Botín de guerra

Los horrores del pasado reciente resultan difícilmente olvidables. Por lo menos, de poco sirve intentar desaparecerlos mediante leyes y decretos, porque la memoria se resiste al borrón y cuenta nueva. Para quienes soportaron la brutalidad de las dictaduras sudamericanas, que en muchos sentidos poco tienen que envidiarle a los crímenes nazis, el olvido y el perdón no tienen lugar.



La justicia parece la única posibilidad civilizada de arreglar cuentas con ese negro pasado, mucho más próximo y amenazante de lo que se quisiera. Tener a Pinochet en el banquillo de los acusados, primero en Londres y ahora en Chile, a Cavallo encarcelado en México con el temor de ser extraditado a España y al juez Garzón persiguiendo a torturadores y genocidas por todo el planeta es una muestra de que algo está cambiando. Aunque tampoco hay razones para ser muy optimistas.

En el marco de estos hechos que suelen ocupar las primeras planas de los periódicos, resulta muy oportuna la exhibición de Botín de guerra, segundo largometraje realizado por el cineasta argentino David Blaustein, que justamente se propone echar luz sobre uno de los aspectos de la barbarie: el robo de niños pequeños o recién nacidos, apartados de su familia (muchas veces asesinada) para ser entregados a militares o policías. Según el informe Sábato, la cantidad de niños robados ascendía a 172; según las Abuelas de Plaza de Mayo, que llevan veinte años tratando de localizar a sus nietos desaparecidos, esa cantidad podría incluso llegar a duplicarse, considerando la cifra de mujeres embarazadas en el momento de su detención.



Sobre el asunto ya se ha escrito mucho. No está de más, de todas formas, recordar el criminal mecanismo que convirtió a muchos bebés en botín de guerra, como muy bien lo expresa la película, considerando que los autores de los secuestros hicieron uso de uno de los más salvajes derechos de la guerra, el que autoriza al vencedor a apoderarse de las pertenencias y las propiedades del vencido: en este caso de sus hijos. El sistema, brutal y de una crueldad extrema, implica algo incluso peor que la muerte, porque más allá del hecho de eliminar violentamente a los enemigos (lanzándolos vivos desde un avión o enterrándolos en un tonel de cemento), está la intención de apoderarse de sus descendientes.

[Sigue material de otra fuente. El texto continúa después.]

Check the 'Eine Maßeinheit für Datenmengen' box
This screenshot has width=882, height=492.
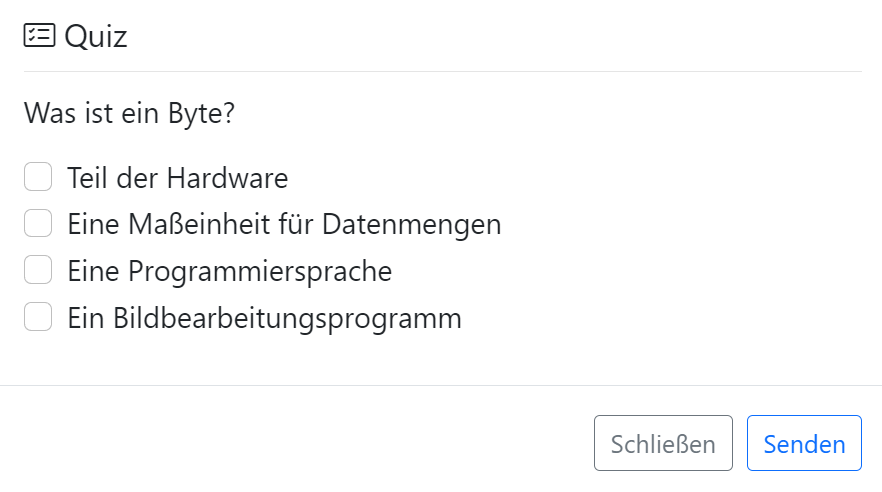[x=38, y=224]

Antes de Botín de guerra, Blaustein, que estuvo exiliado en México y estudió en el Centro Universitario de Estudios Cinematográficos (CUEC), realizó otro documental sobre un tema del pasado cercano, Cazadores de utopías (1994), centrado en entrevistas con peronistas de izquierda vinculados a la guerrilla, que veinte años después reflexionan sobre los sueños de entonces. En Botín de guerra, el punto de partida fue la historia de las Abuelas de Plaza de Mayo, luego de dos décadas de lucha. Fundamentalmente, con la idea de convertir al documental en una herramienta que ayudara a las abuelas en su búsqueda.



Pero la película trasciende ese objetivo inicial para transformarse en un relato de la historia argentina de los tiempos recientes. Desde la muerte de Juan Domingo Perón en julio de 1974 y la inmediata aparición de la siniestra AAA, hasta las detenciones de Videla, Massera y otros altos militares, el documental realiza un pormenorizado recuento de lo sucedido en los últimos 25 años, narrado con una notable claridad, capaz de interesar y emocionar incluso a un espectador no familiarizado con el asunto.

Una gran virtud del filme de Blaustein es haber eliminado esa molesta presencia de un narrador omnipresente y omnipotente que casi siempre explica lo que las imágenes no pueden explicar. Aquí en cambio, el discurso nace de una investigación seria y minuciosa y de una gran cantidad de entrevistas, muy bien editadas y organizadas. Por supuesto que la ausencia de un locutor no significa que no exista una toma de partido, al contrario: el tema elegido por Blaustein no permite quedarse al margen y hay un compromiso preciso con esas abuelas que buscan a sus nietos para tratar de restituirles su historia y su identidad perdidas.

(Publicado originalmente en el semanario Tiempo Libre 1083, 02/08/2001)



BOTIN DE GUERRA (Argentina-España, 1999) Realización: David Blaustein / Guión: Irene Ickowicz y David Blaustein, sobre una investigación de Paula Romero Levit / Fotografía: Marcelo Iaccarino / Música: Jorge Drexler / Sonido: Carlos Faruolo y Daniel Mosquera / Edición: Juan Carlos Macías / Producción: David Blaustein, Gerardo Herrero y Mariela Besuievsky, Zafra Difusión-Tornasol Films-Televisión Española-Fundación Jan Vruman-Ibermedia / Distribución en México: Latina / Documental / Duración: 112 minutos.